Spontaneous neurotransmission signals through store-driven Ca²⁺ transients to maintain synaptic homeostasis

Spontaneous glutamate release-driven NMDA receptor activity exerts a strong influence on synaptic homeostasis. However, the properties of Ca²⁺ signals that mediate this effect remain unclear. Here, using hippocampal neurons labeled with the fluorescent Ca²⁺ probes Fluo-4 or GCAMP5, we visualized action potential-independent Ca²⁺ transients in dendritic regions adjacent to fluorescently labeled presynaptic boutons in physiological levels of extracellular Mg²⁺. These Ca²⁺ transients required NMDA receptor activity, and their propensity correlated with acute or genetically induced changes in spontaneous neurotransmitter release.

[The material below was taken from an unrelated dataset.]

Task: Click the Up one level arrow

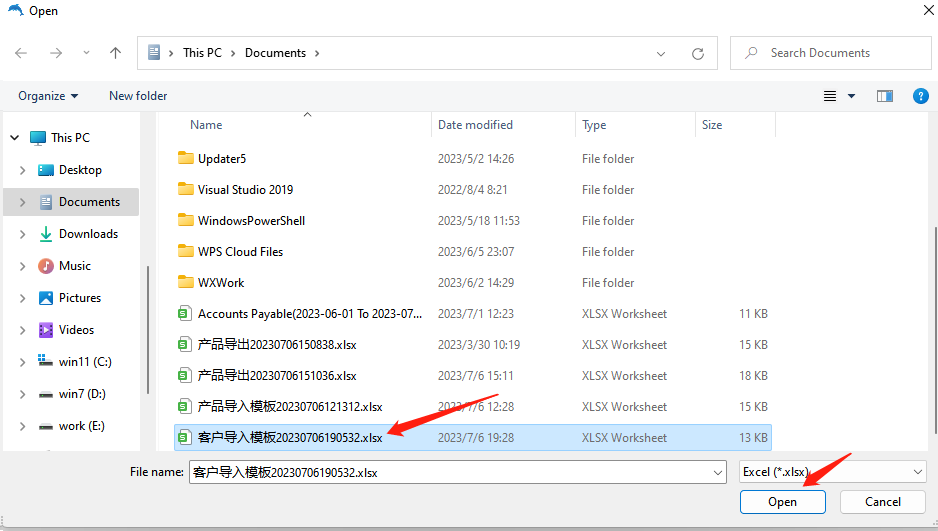Action: pyautogui.click(x=115, y=53)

In contrast, they were insensitive to blockers of AMPA receptors, L-type voltage-gated Ca²⁺ channels, or group I mGluRs. However, inhibition of Ca²⁺-induced Ca²⁺ release suppressed these transients and elicited synaptic scaling, a process which required protein translation and eukaryotic elongation factor-2 kinase activity. These results support a critical role for Ca²⁺-induced Ca²⁺ release in amplifying NMDA receptor-driven Ca²⁺ signals at rest for the maintenance of synaptic homeostasis.